Advanced capitalist nations of the Global North and its collaborationists (including fascists) in the Global South have used a cocktail of patents and nationalist priority etc. to keep vaccines out of the hands of the poorest nations (Canada booked vaccines four times the size of its population. https://www.bloomberg.com/news/articles/2020-12-07/canada-has-reserved-more-vaccine-doses-per-person-than-anywhere). Poorer nations of the Global South cannot manufacture their own doses as vaccines are patented products. Here is an example that demonstrates how completely lacking in ethics these big pharma companies are. Pfizer and Moderna have not even committed to not making profits from their vaccines during the pandemic. AstraZeneca has committed to not making profits during the pandemic but reserves the right to call the end of the pandemic so that it can start making profits. Why should AstraZeneca decide when the pandemic ends? If its vaccines are still needed long enough to make profits, then how is that the end of the pandemic?
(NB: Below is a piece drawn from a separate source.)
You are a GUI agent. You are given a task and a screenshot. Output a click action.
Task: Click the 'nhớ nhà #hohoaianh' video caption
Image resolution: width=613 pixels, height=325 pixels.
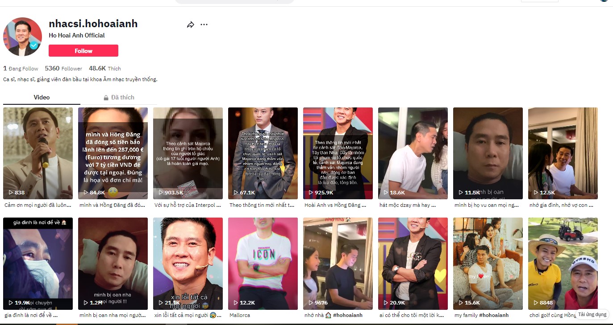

While these structural inequalities are not always palpable, several other local developments tell a clearer story about the inequalities of access inherent in a privatized vaccine distribution policy.

As the liberalized vaccine drive for 18-44 olds (the only viable vaccine option for this age group, by the way) was opened up from May 1 (oh the irony!), tech savvy young people developed newer ways to cheat the online system. Extreme scarcity led to greater demand and software codes were made public by coders which could be run on Arogya Setu (one of the apps meant for booking a slot for a dose). Running these codes require tertiary level digital knowledge which the vast majority of Indians do not have. Until very recently, an online registration was a compulsory for vaccination in India. https://indianexpress.com/article/india/policy-must-change-as-per-ground-situation-sc-on-mandatory-cowin-registration-for-covid-19-vaccine-7337921/ which pushed many million people out of the rush for vaccines. The reason provided by the central government is that it will reduce “crowding”. Private vaccination centres are still charging close to 1000 thousand for one shot of Covishield (the Oxford AstraZeneca jab) and 1500 INR for Covaxin (the “Indian” vaccine). The injustice in this becomes clearer when we note that the Indian government has already provided both Serum Institute of India and Bharat Biotech with significant assistance during clinical trials,  according to its own admission in the Supreme Court (https://timesofindia.indiatimes.com/india/no-financial-aid-given-to-sii-bharat-biotech-govt-in-sc/articleshow/82539319.cms)  (https://scroll.in/article/993257/why-its-vital-for-indians-to-know-who-owns-intellectual-property-rights-to-bharat-biotechs-covaxin).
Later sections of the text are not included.